» What is required
Every record must be repeated precisely as it stands.

» Records for this exercise

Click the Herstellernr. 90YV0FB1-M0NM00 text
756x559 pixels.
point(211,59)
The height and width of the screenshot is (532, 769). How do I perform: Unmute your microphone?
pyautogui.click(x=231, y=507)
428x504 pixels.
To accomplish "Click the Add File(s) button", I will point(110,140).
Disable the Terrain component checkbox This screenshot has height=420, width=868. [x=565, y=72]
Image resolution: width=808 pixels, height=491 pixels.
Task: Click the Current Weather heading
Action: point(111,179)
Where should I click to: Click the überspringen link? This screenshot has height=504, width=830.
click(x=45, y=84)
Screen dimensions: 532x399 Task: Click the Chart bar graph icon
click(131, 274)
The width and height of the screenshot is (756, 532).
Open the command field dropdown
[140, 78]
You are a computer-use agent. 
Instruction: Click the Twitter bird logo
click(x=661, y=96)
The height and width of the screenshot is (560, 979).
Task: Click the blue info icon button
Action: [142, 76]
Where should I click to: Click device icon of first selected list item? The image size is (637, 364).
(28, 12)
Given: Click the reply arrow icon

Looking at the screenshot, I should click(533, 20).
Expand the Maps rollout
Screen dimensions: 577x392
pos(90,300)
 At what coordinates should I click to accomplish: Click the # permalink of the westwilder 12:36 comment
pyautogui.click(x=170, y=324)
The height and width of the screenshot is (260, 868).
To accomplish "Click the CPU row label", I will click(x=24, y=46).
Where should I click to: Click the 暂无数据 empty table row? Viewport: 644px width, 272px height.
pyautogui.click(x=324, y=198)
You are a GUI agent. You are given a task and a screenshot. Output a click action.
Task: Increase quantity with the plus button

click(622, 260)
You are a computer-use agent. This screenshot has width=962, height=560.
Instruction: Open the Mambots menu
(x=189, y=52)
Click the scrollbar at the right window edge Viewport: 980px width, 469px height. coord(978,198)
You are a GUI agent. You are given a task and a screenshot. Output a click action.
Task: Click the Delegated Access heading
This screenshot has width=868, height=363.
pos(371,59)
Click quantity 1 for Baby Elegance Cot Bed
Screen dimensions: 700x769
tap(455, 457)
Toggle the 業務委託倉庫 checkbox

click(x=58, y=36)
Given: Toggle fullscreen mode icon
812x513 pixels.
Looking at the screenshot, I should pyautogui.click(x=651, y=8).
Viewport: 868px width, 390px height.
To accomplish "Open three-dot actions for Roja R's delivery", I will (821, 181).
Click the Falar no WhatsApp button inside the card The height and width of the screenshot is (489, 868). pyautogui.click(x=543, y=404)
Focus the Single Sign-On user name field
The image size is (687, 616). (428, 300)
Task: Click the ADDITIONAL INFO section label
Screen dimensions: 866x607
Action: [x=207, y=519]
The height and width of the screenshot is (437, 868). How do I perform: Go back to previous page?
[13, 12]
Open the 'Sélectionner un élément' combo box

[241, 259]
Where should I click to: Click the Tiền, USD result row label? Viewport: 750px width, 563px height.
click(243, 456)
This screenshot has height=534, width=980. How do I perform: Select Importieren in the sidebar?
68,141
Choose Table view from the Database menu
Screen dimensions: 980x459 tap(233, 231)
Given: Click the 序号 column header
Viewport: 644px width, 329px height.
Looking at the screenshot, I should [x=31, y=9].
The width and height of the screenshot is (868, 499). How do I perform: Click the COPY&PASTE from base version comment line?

» Written answer
Click the Herstellernr. 90YV0FB1-M0NM00 text
756x559 pixels.
point(211,59)
The height and width of the screenshot is (532, 769). How do I perform: Unmute your microphone?
pyautogui.click(x=231, y=507)
428x504 pixels.
To accomplish "Click the Add File(s) button", I will point(110,140).
Disable the Terrain component checkbox This screenshot has height=420, width=868. [x=565, y=72]
Image resolution: width=808 pixels, height=491 pixels.
Task: Click the Current Weather heading
Action: point(111,179)
Where should I click to: Click the überspringen link? This screenshot has height=504, width=830.
click(x=45, y=84)
Screen dimensions: 532x399 Task: Click the Chart bar graph icon
click(131, 274)
The width and height of the screenshot is (756, 532).
Open the command field dropdown
[140, 78]
You are a computer-use agent. 
Instruction: Click the Twitter bird logo
click(x=661, y=96)
The height and width of the screenshot is (560, 979).
Task: Click the blue info icon button
Action: [142, 76]
Where should I click to: Click device icon of first selected list item? The image size is (637, 364).
(28, 12)
Given: Click the reply arrow icon

Looking at the screenshot, I should click(533, 20).
Expand the Maps rollout
Screen dimensions: 577x392
pos(90,300)
 At what coordinates should I click to accomplish: Click the # permalink of the westwilder 12:36 comment
pyautogui.click(x=170, y=324)
The height and width of the screenshot is (260, 868).
To accomplish "Click the CPU row label", I will click(x=24, y=46).
Where should I click to: Click the 暂无数据 empty table row? Viewport: 644px width, 272px height.
pyautogui.click(x=324, y=198)
You are a GUI agent. You are given a task and a screenshot. Output a click action.
Task: Increase quantity with the plus button

click(622, 260)
You are a computer-use agent. This screenshot has width=962, height=560.
Instruction: Open the Mambots menu
(x=189, y=52)
Click the scrollbar at the right window edge Viewport: 980px width, 469px height. coord(978,198)
You are a GUI agent. You are given a task and a screenshot. Output a click action.
Task: Click the Delegated Access heading
This screenshot has width=868, height=363.
pos(371,59)
Click quantity 1 for Baby Elegance Cot Bed
Screen dimensions: 700x769
tap(455, 457)
Toggle the 業務委託倉庫 checkbox

click(x=58, y=36)
Given: Toggle fullscreen mode icon
812x513 pixels.
Looking at the screenshot, I should pyautogui.click(x=651, y=8).
Viewport: 868px width, 390px height.
To accomplish "Open three-dot actions for Roja R's delivery", I will (821, 181).
Click the Falar no WhatsApp button inside the card The height and width of the screenshot is (489, 868). pyautogui.click(x=543, y=404)
Focus the Single Sign-On user name field
The image size is (687, 616). (428, 300)
Task: Click the ADDITIONAL INFO section label
Screen dimensions: 866x607
Action: [x=207, y=519]
The height and width of the screenshot is (437, 868). How do I perform: Go back to previous page?
[13, 12]
Open the 'Sélectionner un élément' combo box

[241, 259]
Where should I click to: Click the Tiền, USD result row label? Viewport: 750px width, 563px height.
click(243, 456)
This screenshot has height=534, width=980. How do I perform: Select Importieren in the sidebar?
68,141
Choose Table view from the Database menu
Screen dimensions: 980x459 tap(233, 231)
Given: Click the 序号 column header
Viewport: 644px width, 329px height.
Looking at the screenshot, I should [x=31, y=9].
The width and height of the screenshot is (868, 499). How do I perform: Click the COPY&PASTE from base version comment line?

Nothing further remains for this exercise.